The method I use to predict labels has a problem in it.
BOTH 2 and 3!
The code to really inspect now is how I create the svm_node. Here it is again:
svm_node** LibSVM::createNode(INPUT const cv::Mat& data)
{
const int rowSize = data.rows;
const int colSize = data.cols;
//dynamically allocate the X matrix...
svm_node** x = new svm_node*[rowSize];
if(x == NULL)
throw MLInterfaceException("Could not allocate SVM Node Array.");
for(int row = 0; row < rowSize; ++row)
{
x[row] = new svm_node[colSize + 1]; //+1 here for the index-terminating -1
if(x[row] == NULL)
throw MLInterfaceException("Could not allocate SVM Node.");
}
for(int row = 0; row < rowSize; ++row)
{
for(int col = 0; col < colSize; ++col)
{
double tempVal = data.at<double>(row,col);
x[row][col].value = tempVal;
}
x[row][colSize].index = -1;
x[row][colSize].value = 0;
}
return x;
} /*createNode()*/
And prediction:
cv::Mat LibSVM::predict(INPUT const cv::Mat& data)
{
if(this->_svmModel == NULL)
throw MLInterfaceException("Cannot predict; no model has been trained or loaded.");
cv::Mat predMat;
//create the libsvm representation of data
svm_node** x = this->createNode(data);
//perform prediction for each feature vector
for(int i = 0; i < data.rows; ++i)
{
double pred = svm_predict(this->_svmModel, x[i]);
predMat.push_back<double>(pred);
}
//delete all rows and columns of x
for(int i = 0; i < data.rows; ++i)
delete[] x[i];
delete[] x;
return predMat;
}
EDIT6:
For those of you tuning in at home, I trained a model (using optimal C/Gamma found in MATLAB) in C++, saved it to file, and then tried predicting on the training data via Linux terminal. It scored 100%. Something is wrong with my prediction. o_0
EDIT7:
I found the issue finally. I had tremendous bug-tracking help in finding it. I printed the contents of the svm_node** 2D array used for prediction. It was a subset of the createProblem() method. There was a piece of it that I failed to copy + paste over to the new function. It was the index of a given feature; it was never written. There should have been 1 more line:
x[row][col].index = col + 1; //indexing starts at 1
And the prediction works fine now.
It would be useful to see your gamma value, since your data is not normalized that would make a huge difference.

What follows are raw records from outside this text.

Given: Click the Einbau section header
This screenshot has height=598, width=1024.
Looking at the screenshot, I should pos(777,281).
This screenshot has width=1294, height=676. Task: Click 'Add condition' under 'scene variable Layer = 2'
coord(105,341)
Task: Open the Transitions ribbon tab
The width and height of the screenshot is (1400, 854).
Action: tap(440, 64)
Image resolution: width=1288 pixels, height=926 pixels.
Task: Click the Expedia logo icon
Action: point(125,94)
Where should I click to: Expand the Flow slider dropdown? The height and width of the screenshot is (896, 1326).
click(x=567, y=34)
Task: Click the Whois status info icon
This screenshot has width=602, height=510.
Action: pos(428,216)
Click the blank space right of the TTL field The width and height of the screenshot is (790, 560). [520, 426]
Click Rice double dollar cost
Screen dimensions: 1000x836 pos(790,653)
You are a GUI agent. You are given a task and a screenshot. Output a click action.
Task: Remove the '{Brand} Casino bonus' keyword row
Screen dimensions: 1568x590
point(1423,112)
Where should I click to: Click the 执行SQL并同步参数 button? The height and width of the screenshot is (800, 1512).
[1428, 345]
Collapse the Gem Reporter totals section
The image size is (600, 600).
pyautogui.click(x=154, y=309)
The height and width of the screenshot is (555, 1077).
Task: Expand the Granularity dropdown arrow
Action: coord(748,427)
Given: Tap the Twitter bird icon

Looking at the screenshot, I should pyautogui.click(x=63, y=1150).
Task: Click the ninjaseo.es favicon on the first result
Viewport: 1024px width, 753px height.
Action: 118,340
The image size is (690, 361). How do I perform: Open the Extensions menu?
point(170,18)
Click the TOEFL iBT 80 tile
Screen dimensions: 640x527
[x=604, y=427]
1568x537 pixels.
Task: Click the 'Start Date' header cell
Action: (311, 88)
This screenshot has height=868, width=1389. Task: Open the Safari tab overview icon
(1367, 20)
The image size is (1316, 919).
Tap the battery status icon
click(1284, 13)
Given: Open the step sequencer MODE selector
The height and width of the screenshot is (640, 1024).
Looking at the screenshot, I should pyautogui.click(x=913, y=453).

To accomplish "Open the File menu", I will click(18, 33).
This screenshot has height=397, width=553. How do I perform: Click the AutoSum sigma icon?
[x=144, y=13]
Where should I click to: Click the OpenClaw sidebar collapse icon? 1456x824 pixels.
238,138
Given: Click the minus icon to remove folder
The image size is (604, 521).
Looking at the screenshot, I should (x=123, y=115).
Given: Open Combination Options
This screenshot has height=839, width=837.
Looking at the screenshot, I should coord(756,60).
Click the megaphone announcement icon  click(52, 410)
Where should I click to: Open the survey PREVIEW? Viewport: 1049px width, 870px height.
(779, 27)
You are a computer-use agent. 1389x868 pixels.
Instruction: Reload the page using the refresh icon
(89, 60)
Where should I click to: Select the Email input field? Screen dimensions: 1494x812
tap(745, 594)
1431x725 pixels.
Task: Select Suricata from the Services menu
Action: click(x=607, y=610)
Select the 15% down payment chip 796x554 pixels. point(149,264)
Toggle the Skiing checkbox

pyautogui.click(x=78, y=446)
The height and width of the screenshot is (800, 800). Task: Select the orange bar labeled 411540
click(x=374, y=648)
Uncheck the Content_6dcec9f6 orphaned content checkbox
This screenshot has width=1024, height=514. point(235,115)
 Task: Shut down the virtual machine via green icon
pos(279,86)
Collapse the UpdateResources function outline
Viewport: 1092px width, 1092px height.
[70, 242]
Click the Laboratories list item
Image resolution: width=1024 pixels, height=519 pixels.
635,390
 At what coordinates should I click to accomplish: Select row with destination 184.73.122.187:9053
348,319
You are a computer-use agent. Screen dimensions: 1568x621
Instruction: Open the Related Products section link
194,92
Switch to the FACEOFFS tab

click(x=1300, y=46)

The gamma in libsvm is inversely to the hypersphere radius, so if those spheres are too small with respect to the input range, everything will be activated always and then the model would output always the same value.
So, the two recommendations would be 1) Scale your input values to the range [-1,1]. 2) Play with the gamma values.